→ **Work task**: Start at the first line of the material below and retype each line through the one containing "You are a computer-use agent. This", exactly.

→ **Source data**:
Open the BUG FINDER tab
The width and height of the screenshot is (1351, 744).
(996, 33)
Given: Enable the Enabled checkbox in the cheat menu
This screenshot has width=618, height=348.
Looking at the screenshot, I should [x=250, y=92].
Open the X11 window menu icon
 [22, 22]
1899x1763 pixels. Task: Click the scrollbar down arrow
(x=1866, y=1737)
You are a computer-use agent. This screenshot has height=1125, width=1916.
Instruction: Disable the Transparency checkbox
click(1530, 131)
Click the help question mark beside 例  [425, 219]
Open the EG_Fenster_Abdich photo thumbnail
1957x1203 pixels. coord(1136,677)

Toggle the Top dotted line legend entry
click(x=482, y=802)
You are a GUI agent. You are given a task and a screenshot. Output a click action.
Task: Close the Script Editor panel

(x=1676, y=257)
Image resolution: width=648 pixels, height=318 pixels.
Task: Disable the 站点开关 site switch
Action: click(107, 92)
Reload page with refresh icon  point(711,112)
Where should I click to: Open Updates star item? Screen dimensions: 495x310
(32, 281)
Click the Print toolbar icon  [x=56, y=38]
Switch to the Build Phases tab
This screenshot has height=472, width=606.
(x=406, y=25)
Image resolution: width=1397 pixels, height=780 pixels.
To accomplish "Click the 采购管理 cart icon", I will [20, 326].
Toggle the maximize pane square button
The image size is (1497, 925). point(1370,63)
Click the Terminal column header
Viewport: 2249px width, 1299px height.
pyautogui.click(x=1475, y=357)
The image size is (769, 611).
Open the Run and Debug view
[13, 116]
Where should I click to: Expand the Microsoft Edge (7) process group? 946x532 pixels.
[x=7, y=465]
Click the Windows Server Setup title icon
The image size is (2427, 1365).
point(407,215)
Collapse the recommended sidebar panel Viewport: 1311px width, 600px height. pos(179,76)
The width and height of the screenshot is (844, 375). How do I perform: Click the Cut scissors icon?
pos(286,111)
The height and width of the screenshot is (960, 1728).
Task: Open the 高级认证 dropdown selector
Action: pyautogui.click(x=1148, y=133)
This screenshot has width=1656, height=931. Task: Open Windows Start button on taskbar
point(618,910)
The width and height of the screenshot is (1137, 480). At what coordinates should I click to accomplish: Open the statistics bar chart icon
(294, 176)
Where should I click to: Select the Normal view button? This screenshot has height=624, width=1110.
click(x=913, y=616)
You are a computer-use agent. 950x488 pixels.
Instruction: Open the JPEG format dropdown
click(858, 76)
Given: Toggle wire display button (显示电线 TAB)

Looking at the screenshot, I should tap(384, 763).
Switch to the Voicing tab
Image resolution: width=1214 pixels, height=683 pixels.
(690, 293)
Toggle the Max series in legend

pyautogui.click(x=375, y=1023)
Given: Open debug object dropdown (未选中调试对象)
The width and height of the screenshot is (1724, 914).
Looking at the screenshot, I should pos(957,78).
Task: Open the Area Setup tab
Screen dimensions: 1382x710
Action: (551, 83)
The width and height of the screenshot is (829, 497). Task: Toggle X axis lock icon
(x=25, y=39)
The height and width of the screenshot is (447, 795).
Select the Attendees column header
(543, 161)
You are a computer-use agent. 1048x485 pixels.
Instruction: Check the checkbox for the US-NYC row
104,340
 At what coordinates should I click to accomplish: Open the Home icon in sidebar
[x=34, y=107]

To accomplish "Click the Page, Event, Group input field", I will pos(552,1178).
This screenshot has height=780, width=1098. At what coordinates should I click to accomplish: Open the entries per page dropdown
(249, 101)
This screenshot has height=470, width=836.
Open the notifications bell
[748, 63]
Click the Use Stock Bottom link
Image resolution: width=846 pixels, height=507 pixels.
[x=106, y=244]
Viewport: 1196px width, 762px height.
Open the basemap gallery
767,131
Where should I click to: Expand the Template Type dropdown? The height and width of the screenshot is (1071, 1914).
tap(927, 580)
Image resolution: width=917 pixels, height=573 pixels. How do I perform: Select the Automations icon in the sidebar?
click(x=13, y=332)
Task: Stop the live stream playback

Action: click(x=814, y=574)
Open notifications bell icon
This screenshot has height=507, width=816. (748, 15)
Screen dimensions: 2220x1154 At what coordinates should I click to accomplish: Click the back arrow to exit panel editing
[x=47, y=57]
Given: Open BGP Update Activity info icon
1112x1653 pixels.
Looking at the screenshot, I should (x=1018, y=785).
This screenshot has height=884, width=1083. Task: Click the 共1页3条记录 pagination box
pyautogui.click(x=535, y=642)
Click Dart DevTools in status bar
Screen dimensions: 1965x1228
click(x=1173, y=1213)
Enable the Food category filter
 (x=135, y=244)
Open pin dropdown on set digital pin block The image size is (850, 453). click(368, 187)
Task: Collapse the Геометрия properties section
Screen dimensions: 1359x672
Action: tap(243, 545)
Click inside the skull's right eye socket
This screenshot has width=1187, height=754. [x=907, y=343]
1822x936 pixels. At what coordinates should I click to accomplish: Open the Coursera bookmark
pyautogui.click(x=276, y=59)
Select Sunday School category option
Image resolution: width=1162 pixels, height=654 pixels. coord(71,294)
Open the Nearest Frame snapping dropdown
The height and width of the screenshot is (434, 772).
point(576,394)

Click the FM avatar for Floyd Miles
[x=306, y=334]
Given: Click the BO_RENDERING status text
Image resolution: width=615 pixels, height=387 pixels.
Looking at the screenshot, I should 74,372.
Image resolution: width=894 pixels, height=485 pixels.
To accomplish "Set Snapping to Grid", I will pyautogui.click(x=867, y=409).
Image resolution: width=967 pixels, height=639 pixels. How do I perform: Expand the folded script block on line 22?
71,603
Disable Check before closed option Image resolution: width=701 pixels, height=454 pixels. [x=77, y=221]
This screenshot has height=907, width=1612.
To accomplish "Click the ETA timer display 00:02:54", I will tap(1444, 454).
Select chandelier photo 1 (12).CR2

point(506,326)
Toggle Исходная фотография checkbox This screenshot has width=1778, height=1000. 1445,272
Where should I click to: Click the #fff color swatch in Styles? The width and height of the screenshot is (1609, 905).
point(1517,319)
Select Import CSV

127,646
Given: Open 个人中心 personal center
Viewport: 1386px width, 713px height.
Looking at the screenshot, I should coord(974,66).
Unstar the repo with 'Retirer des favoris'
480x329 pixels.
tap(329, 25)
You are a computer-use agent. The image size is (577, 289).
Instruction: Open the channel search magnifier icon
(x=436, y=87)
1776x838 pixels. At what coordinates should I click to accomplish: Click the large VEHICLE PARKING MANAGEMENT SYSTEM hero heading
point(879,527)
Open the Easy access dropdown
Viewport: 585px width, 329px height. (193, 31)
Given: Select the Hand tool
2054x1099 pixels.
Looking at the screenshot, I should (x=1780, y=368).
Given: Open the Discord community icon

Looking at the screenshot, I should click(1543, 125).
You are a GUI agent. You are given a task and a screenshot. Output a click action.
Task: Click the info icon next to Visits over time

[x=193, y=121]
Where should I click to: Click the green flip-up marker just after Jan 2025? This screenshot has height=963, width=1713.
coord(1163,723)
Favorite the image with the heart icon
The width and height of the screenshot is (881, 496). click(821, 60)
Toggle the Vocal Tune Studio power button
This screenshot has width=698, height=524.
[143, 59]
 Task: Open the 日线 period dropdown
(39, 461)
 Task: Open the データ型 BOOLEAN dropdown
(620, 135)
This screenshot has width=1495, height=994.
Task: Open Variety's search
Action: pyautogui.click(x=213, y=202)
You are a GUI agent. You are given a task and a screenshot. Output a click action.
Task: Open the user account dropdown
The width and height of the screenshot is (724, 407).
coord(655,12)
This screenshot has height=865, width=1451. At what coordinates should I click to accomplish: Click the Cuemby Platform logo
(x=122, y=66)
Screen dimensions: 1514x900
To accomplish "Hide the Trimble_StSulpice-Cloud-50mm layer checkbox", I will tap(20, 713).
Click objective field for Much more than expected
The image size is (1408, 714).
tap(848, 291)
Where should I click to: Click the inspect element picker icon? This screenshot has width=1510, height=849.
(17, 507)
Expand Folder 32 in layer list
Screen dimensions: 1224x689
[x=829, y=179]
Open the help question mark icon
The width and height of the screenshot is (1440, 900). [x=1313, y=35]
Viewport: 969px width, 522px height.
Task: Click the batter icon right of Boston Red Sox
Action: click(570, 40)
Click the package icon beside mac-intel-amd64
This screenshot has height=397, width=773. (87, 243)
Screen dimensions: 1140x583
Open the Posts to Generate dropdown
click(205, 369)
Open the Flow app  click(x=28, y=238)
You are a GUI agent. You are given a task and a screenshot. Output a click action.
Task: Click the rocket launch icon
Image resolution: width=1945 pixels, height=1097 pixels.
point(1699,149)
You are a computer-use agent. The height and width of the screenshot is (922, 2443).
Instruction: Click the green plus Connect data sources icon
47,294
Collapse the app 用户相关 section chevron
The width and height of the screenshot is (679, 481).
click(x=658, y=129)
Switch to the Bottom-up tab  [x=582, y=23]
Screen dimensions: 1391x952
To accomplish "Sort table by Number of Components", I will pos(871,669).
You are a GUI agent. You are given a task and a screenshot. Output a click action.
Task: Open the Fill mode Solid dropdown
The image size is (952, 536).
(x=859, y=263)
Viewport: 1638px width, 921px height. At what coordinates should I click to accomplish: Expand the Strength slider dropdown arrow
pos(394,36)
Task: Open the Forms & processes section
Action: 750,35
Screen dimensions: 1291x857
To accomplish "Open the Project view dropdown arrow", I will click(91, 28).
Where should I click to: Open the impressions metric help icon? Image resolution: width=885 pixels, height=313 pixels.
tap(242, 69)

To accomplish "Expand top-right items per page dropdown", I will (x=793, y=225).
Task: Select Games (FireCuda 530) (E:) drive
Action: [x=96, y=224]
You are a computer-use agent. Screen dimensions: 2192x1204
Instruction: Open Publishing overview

→ **Exercise output**:
Open the BUG FINDER tab
The width and height of the screenshot is (1351, 744).
(996, 33)
Given: Enable the Enabled checkbox in the cheat menu
This screenshot has width=618, height=348.
Looking at the screenshot, I should [x=250, y=92].
Open the X11 window menu icon
 [22, 22]
1899x1763 pixels. Task: Click the scrollbar down arrow
(x=1866, y=1737)
You are a computer-use agent. This screenshot has height=1125, width=1916.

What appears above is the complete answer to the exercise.